● **TEXT EXCERPT**

↓

Having blown an oscilloscope of mine looking at Tesla Coil waveforms, I
(learned from sad experience) would agree with Ed here that caution is in
order.
I felt that having my scope many feet away and using a small wire as the
pickup was "careful enough". And I was wrong.
You could perhaps limit the danger with an input resistor network,
however,
you'd need resistors that will hold up under *extreme* voltages. (I have
no idea where you'd find them. Other people on this list do know,
however.)
Something like this: (I am so bad at drawing little schematics with
ASCII art...) would help cut the input voltage by 10x. Changing R2 to 100K
would cut it on the order of 100x.
Probe "hot"
<----+
|
/
\ R1 -- 10 Megohm
/
\
+ ----------> Scope Probe "In"

↑

● **WRITTEN TASKS**
A) Using the oscilloscope post, decide whether each statement agrees with it and answer yes or no, quoting the words that decide it: (i) the writer's scope was damaged even though it sat many feet away; (ii) the writer knows where to find resistors that can withstand extreme voltages; (iii) changing R2 to 100K would reduce the input voltage by roughly 100x.
B) According to the oscilloscope post, why does the writer agree with Ed that caution is in order? Answer in one to three sentences.

● **DATA RECORDS**

↓

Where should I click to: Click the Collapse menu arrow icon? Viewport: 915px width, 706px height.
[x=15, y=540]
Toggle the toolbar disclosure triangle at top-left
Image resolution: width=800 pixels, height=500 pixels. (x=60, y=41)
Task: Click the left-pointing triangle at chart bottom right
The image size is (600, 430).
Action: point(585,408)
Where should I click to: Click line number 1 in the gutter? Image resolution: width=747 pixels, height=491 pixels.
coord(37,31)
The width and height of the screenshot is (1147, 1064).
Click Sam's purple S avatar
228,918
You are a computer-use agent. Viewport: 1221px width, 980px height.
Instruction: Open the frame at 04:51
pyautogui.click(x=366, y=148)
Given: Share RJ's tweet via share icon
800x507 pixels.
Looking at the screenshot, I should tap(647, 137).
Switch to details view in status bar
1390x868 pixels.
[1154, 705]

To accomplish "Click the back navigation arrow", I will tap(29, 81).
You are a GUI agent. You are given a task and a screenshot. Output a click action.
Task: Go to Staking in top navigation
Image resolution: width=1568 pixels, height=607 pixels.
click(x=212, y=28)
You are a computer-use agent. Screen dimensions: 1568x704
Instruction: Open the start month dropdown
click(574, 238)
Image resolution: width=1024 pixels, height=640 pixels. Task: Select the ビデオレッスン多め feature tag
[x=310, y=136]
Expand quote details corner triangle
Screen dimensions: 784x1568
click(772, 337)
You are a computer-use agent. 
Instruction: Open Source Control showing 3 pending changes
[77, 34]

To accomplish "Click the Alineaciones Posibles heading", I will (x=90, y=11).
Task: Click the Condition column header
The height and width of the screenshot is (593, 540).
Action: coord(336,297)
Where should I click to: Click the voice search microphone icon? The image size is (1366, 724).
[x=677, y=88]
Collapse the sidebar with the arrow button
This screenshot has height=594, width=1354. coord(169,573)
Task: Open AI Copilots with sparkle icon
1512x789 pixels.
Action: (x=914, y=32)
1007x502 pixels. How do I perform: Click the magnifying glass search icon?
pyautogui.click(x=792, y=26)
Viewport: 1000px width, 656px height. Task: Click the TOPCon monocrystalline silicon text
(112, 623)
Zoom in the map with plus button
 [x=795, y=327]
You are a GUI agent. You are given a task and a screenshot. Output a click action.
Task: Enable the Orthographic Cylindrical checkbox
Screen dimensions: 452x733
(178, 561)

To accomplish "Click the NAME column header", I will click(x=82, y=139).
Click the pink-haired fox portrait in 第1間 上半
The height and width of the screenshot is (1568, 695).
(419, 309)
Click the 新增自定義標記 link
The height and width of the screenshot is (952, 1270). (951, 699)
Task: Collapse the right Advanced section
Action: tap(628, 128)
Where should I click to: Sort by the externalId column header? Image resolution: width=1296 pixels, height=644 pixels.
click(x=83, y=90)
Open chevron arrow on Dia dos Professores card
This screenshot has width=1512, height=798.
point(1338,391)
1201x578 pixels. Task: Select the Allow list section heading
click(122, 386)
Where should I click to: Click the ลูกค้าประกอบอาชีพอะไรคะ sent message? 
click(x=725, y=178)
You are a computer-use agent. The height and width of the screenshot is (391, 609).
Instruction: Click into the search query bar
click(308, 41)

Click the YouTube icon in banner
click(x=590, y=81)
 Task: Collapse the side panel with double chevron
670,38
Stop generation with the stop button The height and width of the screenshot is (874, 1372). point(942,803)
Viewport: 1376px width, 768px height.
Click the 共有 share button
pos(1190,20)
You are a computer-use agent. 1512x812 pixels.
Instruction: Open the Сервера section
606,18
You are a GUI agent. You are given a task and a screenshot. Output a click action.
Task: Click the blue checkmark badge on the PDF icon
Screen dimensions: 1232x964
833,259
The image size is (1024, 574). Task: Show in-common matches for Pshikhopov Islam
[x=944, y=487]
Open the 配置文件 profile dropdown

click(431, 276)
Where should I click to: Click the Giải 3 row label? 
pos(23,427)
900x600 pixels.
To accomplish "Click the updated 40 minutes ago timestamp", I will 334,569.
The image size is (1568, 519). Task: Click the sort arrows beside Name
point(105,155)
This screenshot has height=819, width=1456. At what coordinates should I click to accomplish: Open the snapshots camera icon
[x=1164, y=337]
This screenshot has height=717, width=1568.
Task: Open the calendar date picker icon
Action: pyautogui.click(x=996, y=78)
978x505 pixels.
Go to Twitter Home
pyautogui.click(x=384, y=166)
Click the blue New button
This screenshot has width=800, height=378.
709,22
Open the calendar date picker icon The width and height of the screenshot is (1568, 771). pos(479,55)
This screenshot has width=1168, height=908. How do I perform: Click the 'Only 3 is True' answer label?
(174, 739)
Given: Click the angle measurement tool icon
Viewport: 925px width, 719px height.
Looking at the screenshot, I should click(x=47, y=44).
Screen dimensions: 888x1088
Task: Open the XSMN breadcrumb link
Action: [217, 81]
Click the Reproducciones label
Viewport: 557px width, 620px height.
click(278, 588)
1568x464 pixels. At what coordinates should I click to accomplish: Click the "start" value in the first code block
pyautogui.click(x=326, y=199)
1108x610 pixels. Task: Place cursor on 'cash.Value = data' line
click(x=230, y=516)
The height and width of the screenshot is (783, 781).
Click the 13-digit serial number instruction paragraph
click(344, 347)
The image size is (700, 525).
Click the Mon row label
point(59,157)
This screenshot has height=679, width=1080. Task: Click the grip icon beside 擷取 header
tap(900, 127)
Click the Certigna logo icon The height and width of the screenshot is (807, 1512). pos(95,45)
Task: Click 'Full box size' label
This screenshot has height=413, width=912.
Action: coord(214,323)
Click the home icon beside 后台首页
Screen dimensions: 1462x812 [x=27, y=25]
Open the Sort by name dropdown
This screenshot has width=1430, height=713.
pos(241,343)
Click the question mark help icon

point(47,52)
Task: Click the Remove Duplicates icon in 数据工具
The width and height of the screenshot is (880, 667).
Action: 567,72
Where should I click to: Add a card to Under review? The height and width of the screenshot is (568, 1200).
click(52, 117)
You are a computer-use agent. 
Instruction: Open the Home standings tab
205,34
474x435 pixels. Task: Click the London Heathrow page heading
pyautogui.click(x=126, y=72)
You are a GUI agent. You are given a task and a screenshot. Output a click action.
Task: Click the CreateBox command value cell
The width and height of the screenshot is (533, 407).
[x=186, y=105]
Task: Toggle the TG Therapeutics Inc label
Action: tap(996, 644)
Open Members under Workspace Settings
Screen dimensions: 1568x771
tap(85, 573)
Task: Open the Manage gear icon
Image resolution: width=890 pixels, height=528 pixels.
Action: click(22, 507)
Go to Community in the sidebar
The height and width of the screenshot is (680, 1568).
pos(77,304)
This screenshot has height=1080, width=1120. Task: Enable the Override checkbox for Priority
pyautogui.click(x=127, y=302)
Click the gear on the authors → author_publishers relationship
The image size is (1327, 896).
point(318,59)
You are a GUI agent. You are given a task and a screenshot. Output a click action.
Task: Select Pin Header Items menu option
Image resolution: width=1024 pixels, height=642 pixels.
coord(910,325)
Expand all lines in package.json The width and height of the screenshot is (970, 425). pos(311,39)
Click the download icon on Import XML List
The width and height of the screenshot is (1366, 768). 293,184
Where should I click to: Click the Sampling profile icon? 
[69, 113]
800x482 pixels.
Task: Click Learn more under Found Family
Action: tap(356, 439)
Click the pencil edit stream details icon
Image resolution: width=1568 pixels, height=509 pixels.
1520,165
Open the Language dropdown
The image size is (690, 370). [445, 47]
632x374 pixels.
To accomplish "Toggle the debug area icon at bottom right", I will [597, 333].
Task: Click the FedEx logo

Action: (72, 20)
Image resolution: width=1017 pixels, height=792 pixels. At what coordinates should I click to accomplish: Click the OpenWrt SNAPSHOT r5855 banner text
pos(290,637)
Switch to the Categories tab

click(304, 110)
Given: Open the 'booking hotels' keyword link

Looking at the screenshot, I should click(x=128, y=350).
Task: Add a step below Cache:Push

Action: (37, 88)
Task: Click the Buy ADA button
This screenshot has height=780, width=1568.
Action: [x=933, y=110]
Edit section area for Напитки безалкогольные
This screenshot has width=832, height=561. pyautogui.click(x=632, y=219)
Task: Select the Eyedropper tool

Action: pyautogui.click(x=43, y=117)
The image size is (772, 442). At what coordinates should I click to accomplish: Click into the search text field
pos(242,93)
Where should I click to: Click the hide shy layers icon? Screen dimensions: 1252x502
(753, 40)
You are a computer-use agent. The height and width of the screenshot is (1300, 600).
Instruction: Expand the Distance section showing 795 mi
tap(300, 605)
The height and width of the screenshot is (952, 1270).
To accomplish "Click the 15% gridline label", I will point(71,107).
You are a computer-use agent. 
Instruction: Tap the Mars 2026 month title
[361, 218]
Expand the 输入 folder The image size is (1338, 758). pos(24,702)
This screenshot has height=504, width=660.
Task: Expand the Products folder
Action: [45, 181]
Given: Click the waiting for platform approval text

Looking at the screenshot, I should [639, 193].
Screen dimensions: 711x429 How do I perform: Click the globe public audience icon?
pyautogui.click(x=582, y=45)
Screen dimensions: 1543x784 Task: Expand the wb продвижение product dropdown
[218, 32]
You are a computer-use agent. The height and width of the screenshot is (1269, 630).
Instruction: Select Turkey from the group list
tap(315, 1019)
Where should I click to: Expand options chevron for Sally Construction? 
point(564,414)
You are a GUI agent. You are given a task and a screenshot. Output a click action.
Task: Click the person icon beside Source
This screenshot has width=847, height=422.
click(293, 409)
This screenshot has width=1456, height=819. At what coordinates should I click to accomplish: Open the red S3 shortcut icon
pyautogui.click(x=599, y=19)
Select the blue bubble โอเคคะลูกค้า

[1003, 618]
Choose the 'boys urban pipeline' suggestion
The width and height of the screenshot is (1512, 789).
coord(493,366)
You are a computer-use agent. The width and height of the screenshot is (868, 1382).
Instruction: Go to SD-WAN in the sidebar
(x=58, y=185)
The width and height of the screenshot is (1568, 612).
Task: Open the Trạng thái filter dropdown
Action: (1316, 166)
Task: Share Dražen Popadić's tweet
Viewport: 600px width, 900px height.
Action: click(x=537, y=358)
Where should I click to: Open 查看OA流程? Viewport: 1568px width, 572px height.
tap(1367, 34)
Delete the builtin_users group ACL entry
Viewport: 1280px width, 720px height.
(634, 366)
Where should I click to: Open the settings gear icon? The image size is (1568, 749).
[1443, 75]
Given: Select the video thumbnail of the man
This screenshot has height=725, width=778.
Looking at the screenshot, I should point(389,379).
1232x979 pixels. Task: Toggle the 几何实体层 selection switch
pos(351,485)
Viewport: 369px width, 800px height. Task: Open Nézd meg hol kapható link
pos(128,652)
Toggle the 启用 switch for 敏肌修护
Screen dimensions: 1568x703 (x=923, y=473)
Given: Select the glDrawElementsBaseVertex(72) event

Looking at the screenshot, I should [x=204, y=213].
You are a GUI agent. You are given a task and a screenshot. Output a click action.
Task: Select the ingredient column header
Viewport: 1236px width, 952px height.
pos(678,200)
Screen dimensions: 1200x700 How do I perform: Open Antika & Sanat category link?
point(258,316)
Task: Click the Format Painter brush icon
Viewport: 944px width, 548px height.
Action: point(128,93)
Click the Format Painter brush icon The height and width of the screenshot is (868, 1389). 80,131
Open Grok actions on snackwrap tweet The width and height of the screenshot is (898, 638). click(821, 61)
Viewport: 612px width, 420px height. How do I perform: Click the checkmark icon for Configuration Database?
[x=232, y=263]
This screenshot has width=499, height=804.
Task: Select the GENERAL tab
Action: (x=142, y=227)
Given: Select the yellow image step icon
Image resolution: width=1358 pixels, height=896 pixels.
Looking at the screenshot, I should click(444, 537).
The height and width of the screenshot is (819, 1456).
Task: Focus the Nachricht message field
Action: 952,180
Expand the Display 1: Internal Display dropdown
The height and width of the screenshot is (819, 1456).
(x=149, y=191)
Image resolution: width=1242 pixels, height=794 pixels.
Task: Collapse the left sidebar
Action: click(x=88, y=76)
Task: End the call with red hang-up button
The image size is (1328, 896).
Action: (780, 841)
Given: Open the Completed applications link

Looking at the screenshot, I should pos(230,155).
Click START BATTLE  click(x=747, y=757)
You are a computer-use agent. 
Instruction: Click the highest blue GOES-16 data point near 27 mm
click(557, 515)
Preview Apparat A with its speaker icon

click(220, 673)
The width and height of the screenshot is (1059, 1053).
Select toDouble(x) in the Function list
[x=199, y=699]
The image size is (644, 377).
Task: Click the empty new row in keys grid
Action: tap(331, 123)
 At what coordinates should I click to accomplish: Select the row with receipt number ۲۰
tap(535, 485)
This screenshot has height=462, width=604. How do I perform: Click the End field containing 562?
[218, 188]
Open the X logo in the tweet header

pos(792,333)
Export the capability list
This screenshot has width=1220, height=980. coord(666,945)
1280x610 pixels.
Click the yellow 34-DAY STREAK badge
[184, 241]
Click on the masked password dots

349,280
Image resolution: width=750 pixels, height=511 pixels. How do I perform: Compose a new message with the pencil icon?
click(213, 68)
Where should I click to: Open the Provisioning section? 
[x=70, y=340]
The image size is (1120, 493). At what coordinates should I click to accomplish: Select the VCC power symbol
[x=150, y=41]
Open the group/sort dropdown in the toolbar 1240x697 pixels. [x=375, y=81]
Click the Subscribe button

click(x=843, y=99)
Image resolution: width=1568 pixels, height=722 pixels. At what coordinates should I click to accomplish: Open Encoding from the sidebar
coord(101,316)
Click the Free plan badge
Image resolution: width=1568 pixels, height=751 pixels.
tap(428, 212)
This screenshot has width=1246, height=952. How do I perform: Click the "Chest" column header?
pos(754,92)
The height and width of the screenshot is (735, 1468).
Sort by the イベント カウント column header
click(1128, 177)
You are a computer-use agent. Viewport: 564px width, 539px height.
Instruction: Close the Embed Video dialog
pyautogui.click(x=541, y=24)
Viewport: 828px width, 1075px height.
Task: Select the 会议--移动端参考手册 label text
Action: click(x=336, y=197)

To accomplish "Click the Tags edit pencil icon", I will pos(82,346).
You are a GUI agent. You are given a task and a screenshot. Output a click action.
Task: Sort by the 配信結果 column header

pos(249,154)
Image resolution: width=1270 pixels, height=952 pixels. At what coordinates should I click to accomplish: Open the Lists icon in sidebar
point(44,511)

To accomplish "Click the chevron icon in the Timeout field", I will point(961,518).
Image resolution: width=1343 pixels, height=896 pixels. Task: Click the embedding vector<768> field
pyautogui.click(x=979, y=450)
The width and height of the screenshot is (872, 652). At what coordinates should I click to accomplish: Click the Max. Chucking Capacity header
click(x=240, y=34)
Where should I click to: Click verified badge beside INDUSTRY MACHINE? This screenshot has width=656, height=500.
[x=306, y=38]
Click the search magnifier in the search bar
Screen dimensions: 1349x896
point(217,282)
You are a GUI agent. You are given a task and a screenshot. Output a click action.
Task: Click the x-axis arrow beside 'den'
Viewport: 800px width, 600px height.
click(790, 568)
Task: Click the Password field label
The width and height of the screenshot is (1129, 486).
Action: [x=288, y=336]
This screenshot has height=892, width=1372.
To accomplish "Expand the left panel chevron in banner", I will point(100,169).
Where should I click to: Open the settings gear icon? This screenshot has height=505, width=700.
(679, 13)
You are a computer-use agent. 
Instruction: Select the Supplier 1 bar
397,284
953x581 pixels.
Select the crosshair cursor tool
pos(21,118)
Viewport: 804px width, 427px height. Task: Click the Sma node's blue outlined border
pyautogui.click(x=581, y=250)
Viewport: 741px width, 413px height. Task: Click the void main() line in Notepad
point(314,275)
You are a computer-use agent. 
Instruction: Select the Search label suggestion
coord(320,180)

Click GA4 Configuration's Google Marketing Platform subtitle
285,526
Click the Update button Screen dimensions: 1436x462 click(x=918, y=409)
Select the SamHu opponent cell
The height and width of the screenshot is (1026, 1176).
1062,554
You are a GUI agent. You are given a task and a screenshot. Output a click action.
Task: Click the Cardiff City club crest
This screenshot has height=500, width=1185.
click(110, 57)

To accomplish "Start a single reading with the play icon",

↑

● **RESULTS OF THE TASKS**
A)
(i) Yes: "I felt that having my scope many feet away and using a small wire as the pickup was "careful enough". And I was wrong."
(ii) No: "I have no idea where you'd find them."
(iii) Yes: "Changing R2 to 100K would cut it on the order of 100x."

B) The writer learned from experience. An oscilloscope was blown while looking at Tesla Coil waveforms, even though the writer had thought that keeping it many feet away and using a small wire as the pickup was careful enough.